Faltar a vacina e demorar de uma a três semanas para a segunda dose, baseado na experiência que se tem na vacinologia, você sabe que não acontece grande prejuízo do desenvolvimento de defesa imunológica. Agora, para além disso, é um campo desconhecido. Pode até ser melhor, inclusive. Pode até ter um processo de amadurecimento da resposta imunológica, com a primeira dose e a segunda dose mais tarde. Isso é hipótese. E, para que tenhamos isso, temos que ter um ensaio.

Nesse sentido, essa proposta do governo de espaçar a Pfizer por três meses pode ser perigosa?
Eu diria que é ousado propor um modelo de gestão de vacinação sem um suporte mínimo em ensaio clínico. Pode ser que seja o esquema ideal, mas não é para fazermos isso em uma situação de saúde pública e sem ter dados, porque o risco é que você possa diminuir esse efeito benéfico. Em um momento de pandemia, não podemos diminuir nada que não seja letalidade ou hospitalização.

Há pessoas se recusando a tomar determinada vacina em detrimento de outra. Qual é o seu pensamento sobre isso?
Esse é um pensamento mecanicista. Quando tentamos comunicar as coisas na pandemia, temos muita dificuldade. Primeiro, porque são coisas relativamente complexas e, segundo, porque tudo é atropelado. Eficácia de vacinas é uma proporção entre indivíduos vacinados e não vacinados. Tem que se vacinar com qualquer imunógeno disponível e que tenha eficácia acima de 50%. O que estamos procurando é uma ferramenta coletiva. Não é individual.

E o que fazer depois da vacina?
Quando você vai ter o certificado de alforria? Quando a coletividade estiver protegida. Infelizmente, falta muito tempo. Isso vai acontecer quando tivermos 80% das pessoas vacinadas. Depois que já não tiver fresta para o vírus circular, teremos o nosso objetivo alcançado. Atualmente, o percentual de vacinados é baixo. E não há perspectiva que isso aumente.

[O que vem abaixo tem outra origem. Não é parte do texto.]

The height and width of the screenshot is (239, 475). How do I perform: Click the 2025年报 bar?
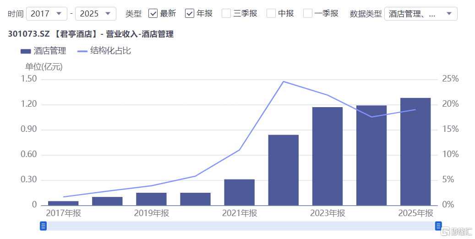(415, 152)
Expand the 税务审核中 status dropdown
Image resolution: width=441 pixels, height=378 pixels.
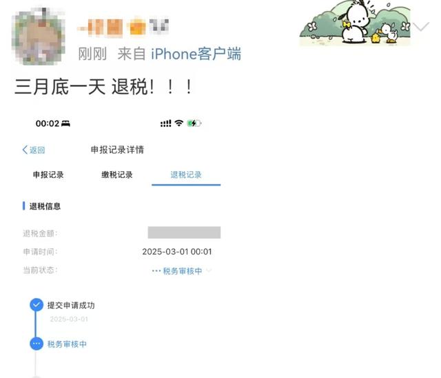pyautogui.click(x=209, y=271)
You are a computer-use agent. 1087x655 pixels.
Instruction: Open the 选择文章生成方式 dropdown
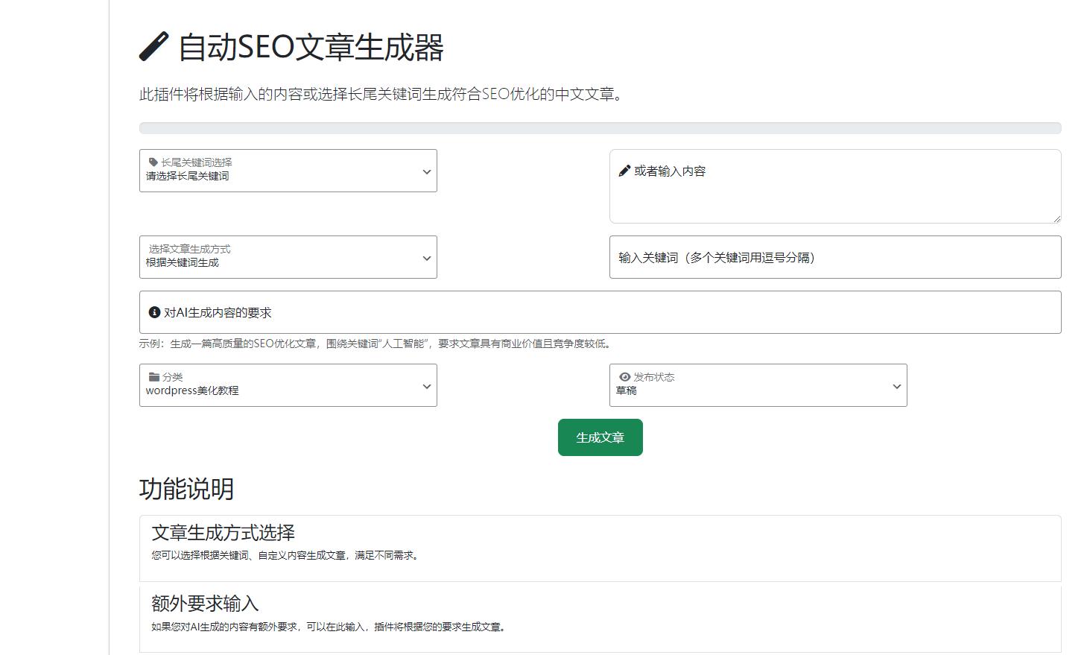pyautogui.click(x=288, y=257)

Algumas categorias pedem prioridade na vacinação. Como conduzir para essa nova etapa?
Devemos vacinar quem se expõe. Quem são eles? Os que se expõem para ir trabalhar. Acho importante que esse plano de iniciações seja revisto. Temos que vacinar condutor e cobrador de ônibus; caixas de supermercado; pessoas que trabalham na limpeza. Enfim, um exército que não pode fazer isolamento porque é obrigado a sair de casa e que tem condições sociais muito vulneráveis.